Qmed Staff

December 1, 2015

4 Min Read
Startup’s Plan to Use AI to Resurrect the Dead Raises Eyebrows

A startup states that it can give humans the option of immortality within 30 years. While it has received international media attention, details of its plans remain scarce.

Qmed Staff

Humai

Humai states on its website that it is working towards "Human Resurrection through Artificial Intelligence."

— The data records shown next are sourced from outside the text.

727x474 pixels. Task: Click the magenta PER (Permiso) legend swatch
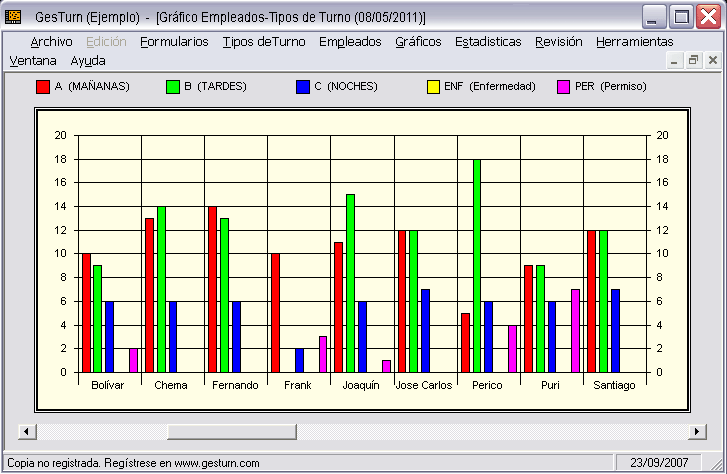point(564,86)
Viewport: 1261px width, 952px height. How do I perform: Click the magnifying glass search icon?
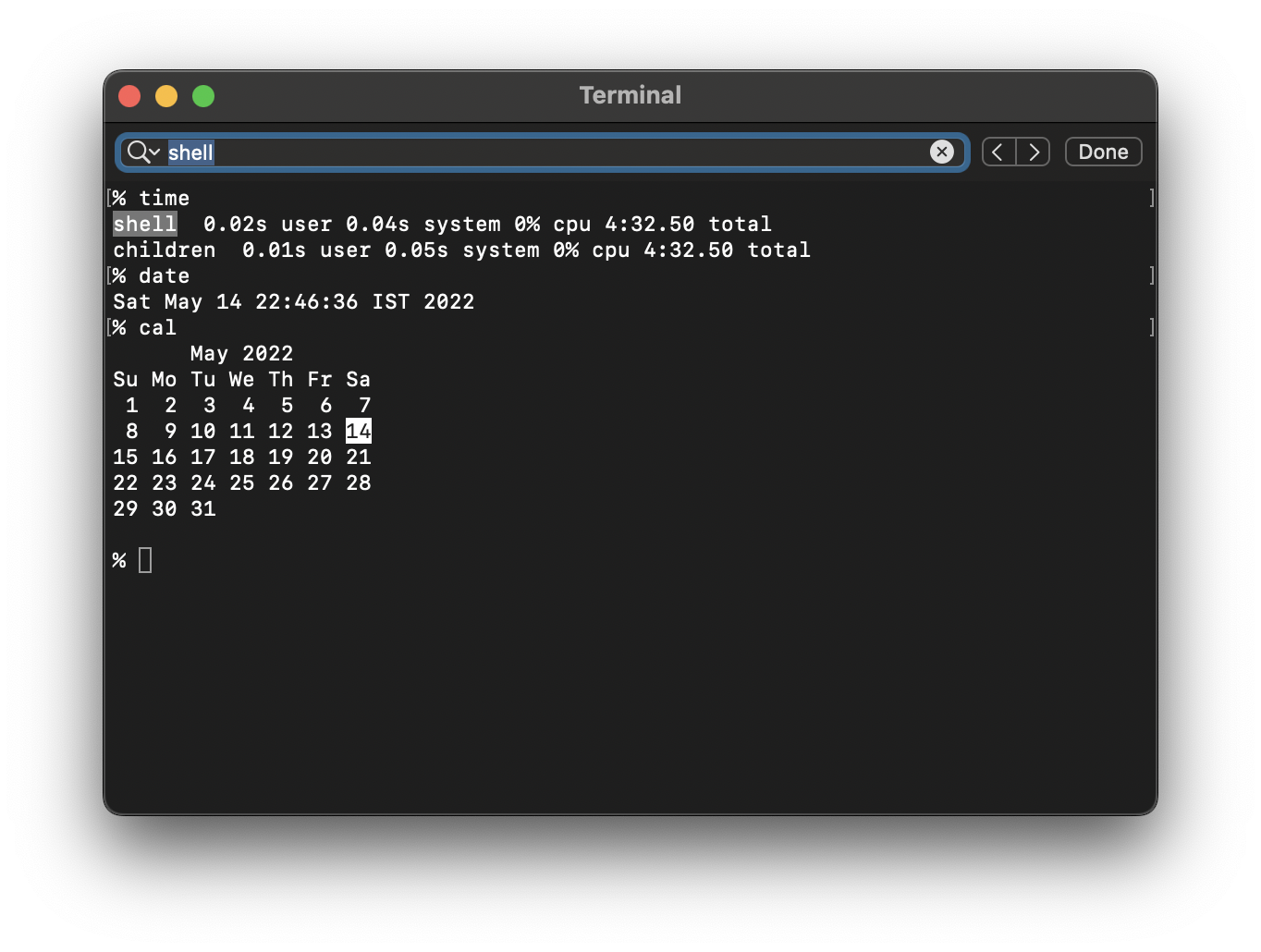pyautogui.click(x=135, y=152)
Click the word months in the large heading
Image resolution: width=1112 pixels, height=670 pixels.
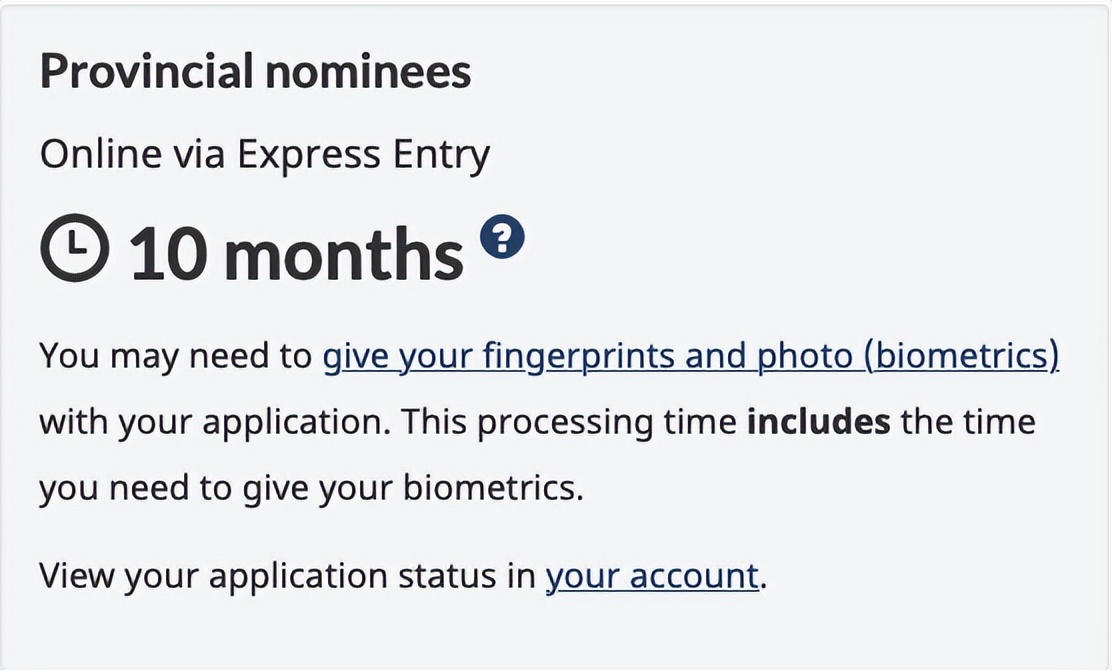(x=344, y=254)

The startup Humai (Los Angeles) says it is working on using artificial intelligence and cryonics to give people the option of living eternally. While it is too early to tell if it is a hoax or a serious plan, the company's mission statement on its website sounds like a modern-day Frankenstein plan to resurrect the dead. "We are using artificial intelligence and nanotechnology to store data of conversational styles, behavioral patterns, thought processes and information about how your body functions from the inside-out," it states. "This data will be coded into multiple sensor technologies, which will be built into an artificial body with the brain of a deceased human. Using cloning technology, we will restore the brain as it matures."

TechInsider explains the firm's plans like this: "In the long-term, he wants to implant your brain into a robotic system. In the near-term, he wants to turn your personality into an app." Robotics-and by extension bionics--are quickly evolving technologies, and breakthroughs have been announced in recent years in linking the nervous system to prosthetic limbs, for instance. The notion of connecting a brain to an artificial body, however, still sounds like science fiction--at least according to 2015 standards.

In an interview with Popular Science, the company's CEO and founder Josh Bocanegra states that the company is developing apps to collect data from its clients while they are alive. After death, the company states it is planning on freezing its clients' brains before reimplanting them. To stave off aging, Bocanegra states that the firm will use nanotechnology and possibly cloning. The first app will be ready in 2017, according to the company.

The plans sound especially ambitious given Bocanegra's admission that the firm has a total of five employees. A high-school dropout, Bocanegra states that to date the firm has only been funded with his own cash but that the firm plans on seeking funding from other entities, however, which would enable it to expand.

On his LinkedIn profile, Bocanegra describes himself as a serial entrepreneur. The profile only mentions his work as a CEO and producer of a music production company, a writer, and the founder of LoveRoom, an Airbnb-meets-Tinder service that Forbes and others concluded was fake.

Bocanegra insists that Humai as well as his LoveRoom project are real. He claims to the Huffington Postt hat the former "is a legit project" and that the latter already has 16,000 members. The plan to help people may be "super ambitious," but that is exciting he says. "As an innovator, big ideas have always been my core motivation. Humai is obviously not monetary incentive - at least not anytime soon. This is a project I care deeply about and I only hope to contribute to making an impact on humanity."

While Bocanegra's current venture may seem outlandish, the notion of immortality as a serious possibility has received new attention in the past decades thanks to the writings of notable inventor and computer scientist Ray Kurzweil and other so-called Singulatarians, who believe that as technology advances, intelligence will become ever-more nonbiological while growing at an exponential rate. Kurzweil thinks that human life span itself could potentially be expanded to the point that humans essentially become immortal. "I think I have a good chance--I would put it at 80 percent--of getting to the point where it becomes indefinite, because you'll be adding more time than is going by to your remaining life expectancy," Kurzweil said in a recent interview with Slate.

Incidentally, Kurzweil is now director of engineering at Google; the company has a subsidiary known as Calico that is itself working to lengthen human life span.  

Humai's approach is different than the immortality proposed by Kurzweil, which maintains the possibility that human personalities and cognition could ultimately be completely digitized. As TechInsider notes, "the Humai cofounder doesn't trust that you'd have the same sense of self after a mind transfer - if it's even possible to do so."